Most data center deployments are carried out for the following reasons:
Availability: Maximizing the availability of IT services to the organization.
Business continuity: The redundancy, monitoring and infrastructure provided by most data centers means that the potential for business  interruption is very low.
Lower total cost of ownership: Where an organization has several silos of data, it can combine resources and reduce the amount of separate data servers required.
Staff overhead is reduced as administrative operations are simplified, whilst energy and floor space costs are reduced.
Agility: Centralizing IT infrastructure within a data center creates greater agility since new deployments do not have to be rolled out to multiple physical locations.

Basically, an effective data center operation is achieved through a balanced investment in the facility and equipment housed. The elements of a data center break down as follows:

Facility – the location and white space or usable space, that is available for IT equipment. Providing round-the-clock access to information makes data centers some of the most energy-consuming facilities in the world. A high emphasis is placed on design to optimize white space and environmental control to keep equipment within manufacturer-specified temperature/humidity range.

Support infrastructure – equipment contributing to securely sustaining the highest level of availability possible.
Some components for supporting infrastructure include:
•Uninterruptible Power Sources (UPS) – battery banks, generators and redundant power sources.
•Environmental Control – computer room air conditioners (CRAC), heating, ventilation, and air conditioning (HVAC) systems, and exhaust systems.
•Physical Security Systems – biometrics and video surveillance systems.

IT equipment – actual equipment for IT operations and storage of the organization’s data. This includes servers, storage hardware, cables and racks, as well as a variety of information security elements, such as firewalls.

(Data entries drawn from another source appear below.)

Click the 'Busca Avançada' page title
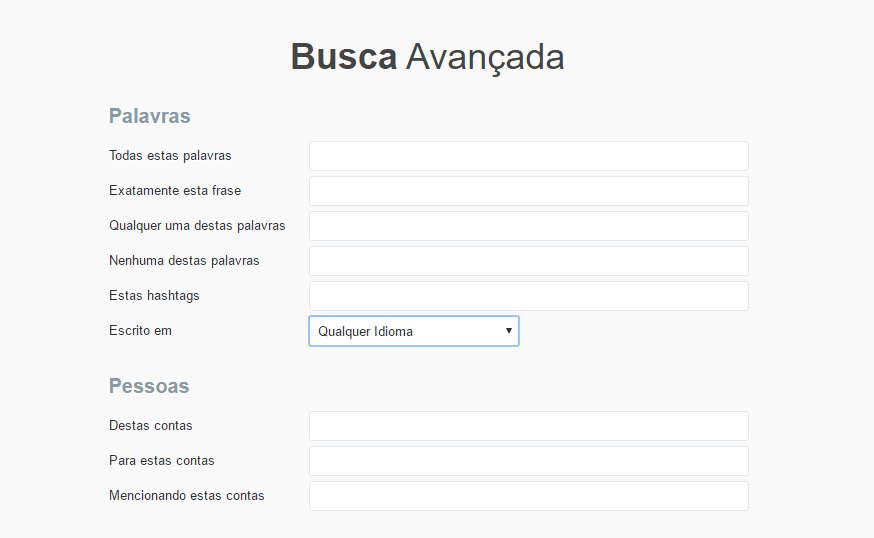Screen dimensions: 874x538 click(427, 57)
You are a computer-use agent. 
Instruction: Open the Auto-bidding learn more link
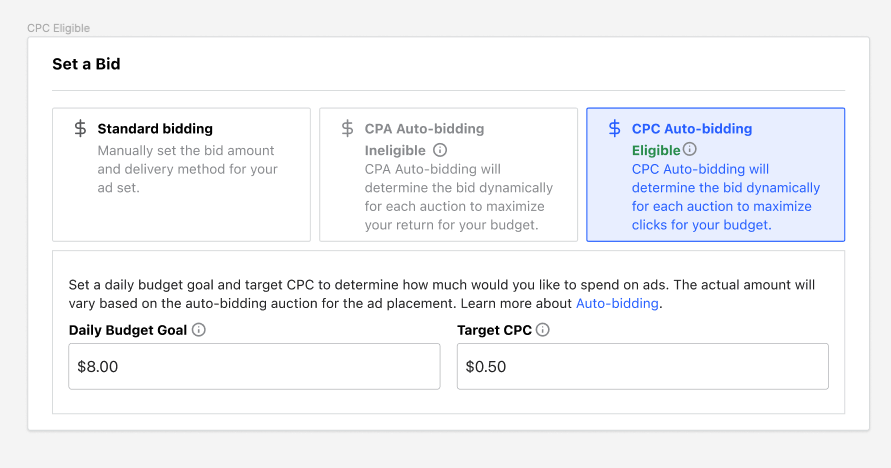(x=617, y=303)
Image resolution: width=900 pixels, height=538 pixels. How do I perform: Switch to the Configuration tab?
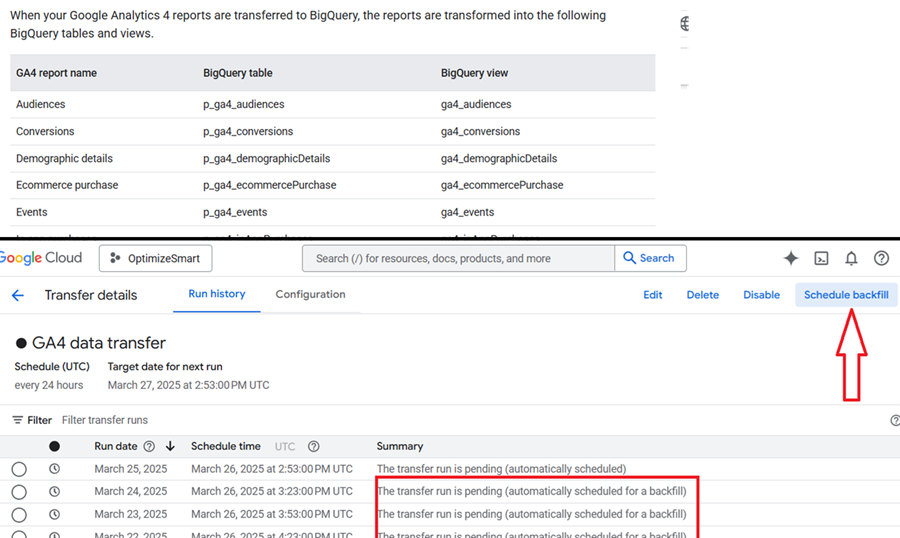[311, 295]
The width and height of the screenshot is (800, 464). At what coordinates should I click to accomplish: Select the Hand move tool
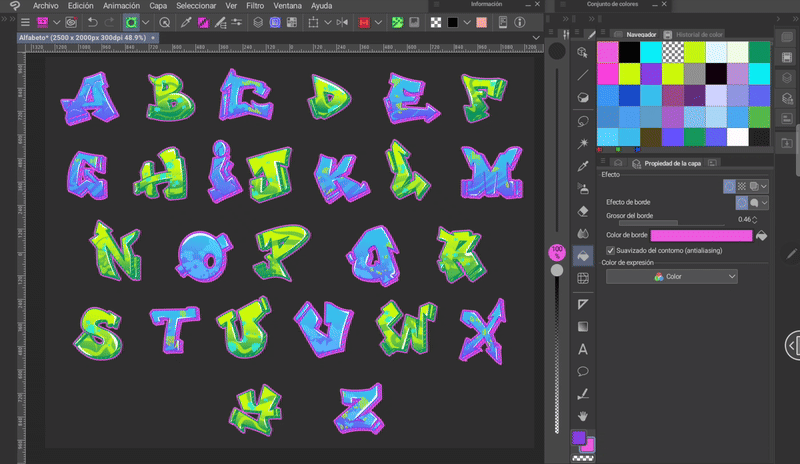tap(583, 415)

Operations staff – to monitor operations and maintain IT and infrastructural equipment around the clock.

Data centers have evolved significantly in recent years, adopting technologies such as virtualization to optimize resource utilization and increase IT flexibility. As enterprise IT needs continue to evolve toward on-demand services, many organizations are moving toward cloud-based services and infrastructure. A focus has also been placed on initiatives to reduce the enormous energy consumption of data centers by incorporating more efficient technologies and practices in data center management. Data centers built to these standards have been coined green data centers.

Data Center Solutions

So, what exactly do data centers offer? What’s so great about them versus doing everything in-house.Below is a list of some of the services offered:
•Colocation Services
A colocation data center lies on the opposite spectrum of the in-house data center. Colocation facilities are third party organizations that are multi-tenant accessible, meaning that multiple businesses of any size or industry may house their equipment within the data center. Customers are able to select from a variety of solutions to accommodate the specific requirements for their business.

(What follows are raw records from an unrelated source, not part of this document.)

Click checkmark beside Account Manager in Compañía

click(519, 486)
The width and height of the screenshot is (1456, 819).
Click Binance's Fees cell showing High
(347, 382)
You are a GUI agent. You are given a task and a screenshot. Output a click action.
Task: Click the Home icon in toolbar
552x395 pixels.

•Cloud Services like Iaas, Paas, Saas

•Disaster Recovery
This is a flexible and scalable service to enable the recovery or continuation of vital technology infrastructure and systems following a natural or human-induced disaster. Disaster recovery focuses on the IT or technology systems supporting critical business functions,as opposed to business continuity, which involves keeping all essential aspects of a business functioning despite significant disruptive events. Disaster recovery is therefore a subset of business continuity.

•Managed Services
Managed hosting service provider is a company or individual that remotely manages a customer’s IT infrastructure.Many small and medium sized businesses tend to use the services of a managed service provider for web servers and website management.

Managed providers will each specialize in a different area of IT. Some may be experts in managed colocation services whereas others are more focused on business connectivity and cloud services.

•High Availability
High availability in the data center refers to systems and components that are continuously operational for a long time. It typically means the systems have been thoroughly tested, are regularly maintained and have redundant components installed to ensure continuous operation.

These services and much more are managed professionally by IT administrators who stay up-to-date with the latest technology and ultimately help a data center’s overall efficiency.

Data center administrators have a long to-do list when it comes to infrastructure monitoring. From server and equipment monitoring — and in some cases, mainframe monitoring — it’s a practice that’s often difficult to juggle, especially if you work in a large data center. But monitoring is an essential task. By obtaining the data you need, you can increase security and scalability, efficiently automate and better align resources with capacity needs.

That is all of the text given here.